## SUPPLIED PASSAGE

New Studies Detail the High Costs of Smoking in America, and the Comparative Bargain of Convincing People to Quit
Statement of Matthew L. Myers
President, Campaign for Tobacco-Free Kids
WASHINGTON, DC – Two new studies from the Centers for Disease Control and Prevention show that the health care costs of smoking are even higher than previously estimated, and that the CDC’s Tips from Former Smokers mass media campaign has been extremely cost-effective at getting smokers to quit.
Together these studies demonstrate that tobacco use is needlessly bankrupting our health care system despite the availability of proven, cost-effective measures that are not being fully utilized. While the United States has greatly reduced smoking, tobacco use continues to take a huge health and financial toll on the nation that policy makers cannot ignore.

## APPLY WHAT YOU READ
1. According to the statement on smoking costs, which agency produced the two new studies?
2. In one to three sentences, explain why the statement on smoking costs calls the financial burden of tobacco use on the health care system needless.
3. Continue the statement on smoking costs from the sentence that ends "policy makers cannot ignore."

## Dataset entries
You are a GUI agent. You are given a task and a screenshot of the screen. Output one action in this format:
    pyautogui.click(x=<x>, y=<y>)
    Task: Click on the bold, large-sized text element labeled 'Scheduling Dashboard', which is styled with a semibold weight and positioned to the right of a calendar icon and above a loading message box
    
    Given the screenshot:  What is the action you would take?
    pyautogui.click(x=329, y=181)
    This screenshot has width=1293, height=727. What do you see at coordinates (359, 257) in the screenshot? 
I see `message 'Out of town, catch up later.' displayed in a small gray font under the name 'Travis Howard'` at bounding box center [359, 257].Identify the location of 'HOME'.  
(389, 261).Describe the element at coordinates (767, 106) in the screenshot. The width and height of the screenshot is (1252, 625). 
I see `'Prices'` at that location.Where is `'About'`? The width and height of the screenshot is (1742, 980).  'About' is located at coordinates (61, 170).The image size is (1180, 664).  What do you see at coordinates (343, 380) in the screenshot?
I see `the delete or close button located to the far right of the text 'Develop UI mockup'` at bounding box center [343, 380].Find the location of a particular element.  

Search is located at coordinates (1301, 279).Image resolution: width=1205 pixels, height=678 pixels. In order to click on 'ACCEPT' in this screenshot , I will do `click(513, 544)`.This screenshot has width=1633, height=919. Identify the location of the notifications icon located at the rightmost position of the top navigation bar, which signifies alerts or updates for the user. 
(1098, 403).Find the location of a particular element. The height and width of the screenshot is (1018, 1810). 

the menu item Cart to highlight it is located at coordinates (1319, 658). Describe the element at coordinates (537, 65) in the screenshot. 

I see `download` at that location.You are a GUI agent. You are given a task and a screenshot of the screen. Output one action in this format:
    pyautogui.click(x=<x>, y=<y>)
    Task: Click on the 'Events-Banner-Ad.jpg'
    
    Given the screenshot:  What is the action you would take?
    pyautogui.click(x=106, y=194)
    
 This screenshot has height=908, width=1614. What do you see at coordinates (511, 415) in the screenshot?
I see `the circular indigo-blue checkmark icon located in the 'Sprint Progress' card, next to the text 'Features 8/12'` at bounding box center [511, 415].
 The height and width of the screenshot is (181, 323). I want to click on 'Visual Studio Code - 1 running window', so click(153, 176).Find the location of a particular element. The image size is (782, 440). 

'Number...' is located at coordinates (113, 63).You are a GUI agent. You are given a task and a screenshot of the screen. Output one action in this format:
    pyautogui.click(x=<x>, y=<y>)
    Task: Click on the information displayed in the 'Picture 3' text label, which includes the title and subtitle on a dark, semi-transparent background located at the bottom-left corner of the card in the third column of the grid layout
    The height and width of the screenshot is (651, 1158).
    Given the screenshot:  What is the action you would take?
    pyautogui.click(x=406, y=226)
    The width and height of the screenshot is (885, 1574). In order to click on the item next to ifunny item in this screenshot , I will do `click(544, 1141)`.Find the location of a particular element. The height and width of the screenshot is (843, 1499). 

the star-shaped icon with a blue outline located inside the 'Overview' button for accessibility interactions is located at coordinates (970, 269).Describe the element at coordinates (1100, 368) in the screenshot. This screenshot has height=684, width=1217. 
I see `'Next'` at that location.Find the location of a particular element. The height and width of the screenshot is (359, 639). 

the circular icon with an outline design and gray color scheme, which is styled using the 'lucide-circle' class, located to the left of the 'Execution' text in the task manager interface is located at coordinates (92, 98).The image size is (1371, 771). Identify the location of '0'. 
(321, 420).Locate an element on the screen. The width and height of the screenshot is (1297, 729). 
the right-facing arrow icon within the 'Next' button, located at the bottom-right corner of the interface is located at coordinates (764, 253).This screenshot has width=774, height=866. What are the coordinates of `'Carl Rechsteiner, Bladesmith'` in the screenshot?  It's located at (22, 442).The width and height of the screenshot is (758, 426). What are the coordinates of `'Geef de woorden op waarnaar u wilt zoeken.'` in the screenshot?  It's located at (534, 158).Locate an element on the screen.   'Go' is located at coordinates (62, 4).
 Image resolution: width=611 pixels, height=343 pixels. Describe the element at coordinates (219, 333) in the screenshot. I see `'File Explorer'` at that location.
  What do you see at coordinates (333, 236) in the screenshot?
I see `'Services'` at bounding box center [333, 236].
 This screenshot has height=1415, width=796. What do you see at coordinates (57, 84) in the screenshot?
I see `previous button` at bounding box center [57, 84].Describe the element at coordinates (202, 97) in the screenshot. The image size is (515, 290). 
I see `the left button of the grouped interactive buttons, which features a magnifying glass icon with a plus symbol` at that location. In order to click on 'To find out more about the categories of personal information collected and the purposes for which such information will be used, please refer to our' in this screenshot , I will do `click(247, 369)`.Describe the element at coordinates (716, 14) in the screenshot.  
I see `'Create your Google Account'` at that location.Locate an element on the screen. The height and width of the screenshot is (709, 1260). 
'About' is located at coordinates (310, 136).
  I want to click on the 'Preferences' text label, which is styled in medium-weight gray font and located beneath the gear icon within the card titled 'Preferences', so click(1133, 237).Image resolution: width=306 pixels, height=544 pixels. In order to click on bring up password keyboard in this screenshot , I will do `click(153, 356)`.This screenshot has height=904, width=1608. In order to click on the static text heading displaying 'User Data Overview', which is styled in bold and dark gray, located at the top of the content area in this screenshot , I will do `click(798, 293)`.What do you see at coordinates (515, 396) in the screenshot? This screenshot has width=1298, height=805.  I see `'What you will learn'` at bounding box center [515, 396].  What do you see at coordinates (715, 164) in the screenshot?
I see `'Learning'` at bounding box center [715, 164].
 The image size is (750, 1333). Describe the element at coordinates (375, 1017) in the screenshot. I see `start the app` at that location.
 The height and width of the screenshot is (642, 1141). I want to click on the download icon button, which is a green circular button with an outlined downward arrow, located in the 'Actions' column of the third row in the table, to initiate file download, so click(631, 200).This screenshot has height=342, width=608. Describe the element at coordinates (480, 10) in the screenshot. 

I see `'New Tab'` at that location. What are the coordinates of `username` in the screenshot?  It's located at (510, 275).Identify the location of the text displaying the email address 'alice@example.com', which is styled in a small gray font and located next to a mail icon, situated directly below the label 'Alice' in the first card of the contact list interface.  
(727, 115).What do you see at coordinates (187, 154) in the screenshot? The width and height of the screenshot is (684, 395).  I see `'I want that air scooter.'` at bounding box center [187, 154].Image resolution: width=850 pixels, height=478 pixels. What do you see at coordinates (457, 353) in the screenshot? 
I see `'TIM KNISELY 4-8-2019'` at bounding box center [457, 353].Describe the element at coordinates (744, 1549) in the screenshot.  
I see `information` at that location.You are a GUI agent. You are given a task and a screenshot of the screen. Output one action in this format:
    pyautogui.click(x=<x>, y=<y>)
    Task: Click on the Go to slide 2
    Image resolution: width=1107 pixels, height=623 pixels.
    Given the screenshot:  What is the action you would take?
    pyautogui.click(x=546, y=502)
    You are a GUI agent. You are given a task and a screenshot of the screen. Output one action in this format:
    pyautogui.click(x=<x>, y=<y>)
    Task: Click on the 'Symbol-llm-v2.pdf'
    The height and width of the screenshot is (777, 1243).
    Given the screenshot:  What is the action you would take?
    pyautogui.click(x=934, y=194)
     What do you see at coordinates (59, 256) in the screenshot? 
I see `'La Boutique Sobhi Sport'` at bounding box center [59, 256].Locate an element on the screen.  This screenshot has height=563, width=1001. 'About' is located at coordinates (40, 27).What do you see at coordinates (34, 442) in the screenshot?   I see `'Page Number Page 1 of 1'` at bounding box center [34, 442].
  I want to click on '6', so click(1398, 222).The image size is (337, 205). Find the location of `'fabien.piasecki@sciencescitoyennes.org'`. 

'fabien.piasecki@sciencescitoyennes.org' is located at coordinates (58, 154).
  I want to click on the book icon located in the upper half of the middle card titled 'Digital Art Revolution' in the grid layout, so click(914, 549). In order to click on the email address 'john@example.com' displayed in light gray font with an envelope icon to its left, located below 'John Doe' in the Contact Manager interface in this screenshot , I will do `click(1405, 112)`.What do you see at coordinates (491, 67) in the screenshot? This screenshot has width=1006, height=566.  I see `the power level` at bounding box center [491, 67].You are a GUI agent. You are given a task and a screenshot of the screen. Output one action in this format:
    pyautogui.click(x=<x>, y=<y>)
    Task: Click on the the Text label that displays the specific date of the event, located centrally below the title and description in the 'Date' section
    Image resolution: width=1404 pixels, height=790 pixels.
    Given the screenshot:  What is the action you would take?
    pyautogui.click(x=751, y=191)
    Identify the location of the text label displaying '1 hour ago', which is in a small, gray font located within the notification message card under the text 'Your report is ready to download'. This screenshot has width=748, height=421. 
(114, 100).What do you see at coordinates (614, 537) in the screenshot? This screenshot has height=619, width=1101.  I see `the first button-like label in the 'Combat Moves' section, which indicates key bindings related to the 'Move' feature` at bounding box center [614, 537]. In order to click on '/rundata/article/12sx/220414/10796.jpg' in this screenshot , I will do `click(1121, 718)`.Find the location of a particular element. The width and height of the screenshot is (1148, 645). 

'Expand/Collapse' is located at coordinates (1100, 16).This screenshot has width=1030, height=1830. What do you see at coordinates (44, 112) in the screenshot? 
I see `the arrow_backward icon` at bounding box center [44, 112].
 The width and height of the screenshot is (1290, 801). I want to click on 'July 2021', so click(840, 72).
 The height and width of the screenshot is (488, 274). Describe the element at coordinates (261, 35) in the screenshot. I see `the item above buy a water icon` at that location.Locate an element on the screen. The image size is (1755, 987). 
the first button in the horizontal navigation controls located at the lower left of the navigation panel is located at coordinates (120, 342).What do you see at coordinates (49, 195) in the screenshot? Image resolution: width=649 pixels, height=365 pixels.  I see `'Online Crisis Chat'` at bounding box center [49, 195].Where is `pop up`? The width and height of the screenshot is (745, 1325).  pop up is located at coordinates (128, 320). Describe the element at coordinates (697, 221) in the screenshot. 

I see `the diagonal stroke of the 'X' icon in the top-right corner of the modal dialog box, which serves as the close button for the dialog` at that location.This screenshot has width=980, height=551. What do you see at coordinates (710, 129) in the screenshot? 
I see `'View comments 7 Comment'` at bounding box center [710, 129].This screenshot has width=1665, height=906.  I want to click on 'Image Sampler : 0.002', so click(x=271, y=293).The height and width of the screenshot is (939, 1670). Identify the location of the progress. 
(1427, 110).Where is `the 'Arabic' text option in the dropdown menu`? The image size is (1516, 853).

## RESULTS BY TASK
1. The Centers for Disease Control and Prevention produced the two new studies.

2. The statement calls the burden needless because proven, cost-effective measures for reducing tobacco use already exist but are not being fully utilized. One of the new studies shows that such a measure, the CDC's Tips from Former Smokers campaign, has been extremely cost-effective at getting smokers to quit.

3.
The first study finds that smoking costs our nation about $170 billion a year in health care spending – 8.7 percent of all health care spending in the U.S. This is up from an estimate of at least $132.5 billion included in the 2014 Surgeon General’s report on tobacco released in January. More than 60 percent of these costs are paid by taxpayers through government programs such as Medicare and Medicaid. These findings show that smoking imposes a cost on all taxpayers and reducing tobacco use is a critical part of bringing down health care spending in the U.S.
The second study shows that in its first year (2012), the CDC’s Tips from Former Smokers campaign helped 100,000 smokers to quit and saved about 17,000 people from a premature death. The campaign, with a modest budget of $48 million, spent only $480 per smoker who quit and $393 per year of life saved. These costs are far below the benchmark of $50,000 per year of life saved that is a commonly accepted threshold for measuring cost-effectiveness of public health interventions, study authors write.
These studies show that investing in programs that prevent kids from smoking and help smokers quit is not only the right thing to do, it is the smart and fiscally responsible thing to do. It saves lives AND money. We urge Congress to ensure that campaigns like Tips from Former Smokers are continued and expanded.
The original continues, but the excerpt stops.